Il garante metropolitano per l'infanzia e l'adolescenza: "Non entro nel merito della vicenda, è compito delle autorità giudiziarie far piena luce ed assegnare ogni responsabilità di ogni soggetto eventualmente coinvolto"

"Suscita sgomento la storia che emergerebbe da un documento del Tribunale per i minorenni di Reggio Calabria, relativo all'affidamento urgente di una bimba di appena 9 anni al servizio sociale territoriale e ai servizi minorili dell'amministrazione della giustizia, coinvolta in un caso di violenza sessuale da parte dello zio, coperto da un silenzio genitoriale che sarebbe stato suggerito da un noto personaggio pubblico locale".

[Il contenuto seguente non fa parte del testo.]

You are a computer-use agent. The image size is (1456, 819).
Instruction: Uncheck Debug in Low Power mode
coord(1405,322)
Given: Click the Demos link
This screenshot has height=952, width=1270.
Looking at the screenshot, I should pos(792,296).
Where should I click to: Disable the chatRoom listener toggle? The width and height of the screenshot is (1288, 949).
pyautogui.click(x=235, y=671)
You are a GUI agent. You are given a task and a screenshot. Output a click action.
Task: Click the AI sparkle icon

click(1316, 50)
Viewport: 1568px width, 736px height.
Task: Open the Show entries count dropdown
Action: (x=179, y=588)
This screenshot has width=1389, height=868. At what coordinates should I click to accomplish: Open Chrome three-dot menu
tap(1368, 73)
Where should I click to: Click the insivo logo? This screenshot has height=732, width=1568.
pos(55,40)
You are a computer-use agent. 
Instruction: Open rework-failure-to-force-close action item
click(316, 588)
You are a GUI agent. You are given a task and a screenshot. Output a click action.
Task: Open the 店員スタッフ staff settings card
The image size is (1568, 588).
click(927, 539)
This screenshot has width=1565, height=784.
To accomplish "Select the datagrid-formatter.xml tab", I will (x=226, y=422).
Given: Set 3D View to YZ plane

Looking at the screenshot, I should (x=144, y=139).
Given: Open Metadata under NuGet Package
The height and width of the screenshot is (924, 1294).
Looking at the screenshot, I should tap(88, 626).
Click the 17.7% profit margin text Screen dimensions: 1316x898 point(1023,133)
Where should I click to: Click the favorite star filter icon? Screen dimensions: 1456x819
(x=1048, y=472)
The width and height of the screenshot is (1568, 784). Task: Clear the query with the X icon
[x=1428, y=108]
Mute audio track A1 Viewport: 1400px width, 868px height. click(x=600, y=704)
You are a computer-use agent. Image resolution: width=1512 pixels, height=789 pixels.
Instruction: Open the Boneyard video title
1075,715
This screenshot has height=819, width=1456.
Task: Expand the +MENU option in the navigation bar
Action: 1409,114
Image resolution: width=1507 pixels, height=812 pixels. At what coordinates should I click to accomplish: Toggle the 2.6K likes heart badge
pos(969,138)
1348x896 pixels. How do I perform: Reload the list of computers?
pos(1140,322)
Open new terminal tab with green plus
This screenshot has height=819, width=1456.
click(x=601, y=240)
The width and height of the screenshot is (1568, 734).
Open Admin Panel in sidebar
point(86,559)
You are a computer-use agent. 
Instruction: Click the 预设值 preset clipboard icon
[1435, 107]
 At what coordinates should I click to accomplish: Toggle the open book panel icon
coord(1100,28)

A commentare il caso, legato al consigliere comunale di Fratelli d'Italia, Massimo Ripepi, è Emanuele Mattia, garante metropolitano per l'infanzia e l'adolescenza che aggiunge: "Non entro nel merito della vicenda, è compito delle autorità giudiziarie far piena luce ed assegnare ogni responsabilità di ogni soggetto eventualmente coinvolto. Ma in qualità di garante mi preme ribadire un concetto sempre espresso ogni giorno privatamente e pubblicamente, ma questa volta con più forza: non si gioca con i sentimenti dei più piccoli.

E aggiungo con altrettanto vigore: questi sentimenti vanno sempre difesi, non solo rispettandoli in qualsiasi loro forma, ma anche segnalando ogni situazione che possa anche minimamente colpirli". Per il garante Mattia "non si gioca con i sentimenti, non si può privare i più piccoli di elementi come la dolcezza, i sogni, la fiducia in sé e negli altri. Anche perché così facendo non si attacca solo il benessere psicofisico del minore nell’adesso, ma pure nel domani, perché atti come quello perpetrato ai danni della bimba lasciano segni profondi nell’animo, che restano tutta la vita.

Ribadisco, al di là del caso specifico: tutti, istituzioni, famiglia, attori educativi, dobbiamo fare ancora di più nella salvaguardia dei minori. Sia come prevenzione, divulgando una cultura più diffusa e profonda di cura e valorizzazione di infanti ed adolescenti ed aumentando gli spazi e le occasioni di ascolto e dialogo, sia come repressione, sia attraverso gli organi competenti che sostenendoli non facendo restare nell’ombra tali crimini o altre situazioni che minano mente e cuore dei più piccoli".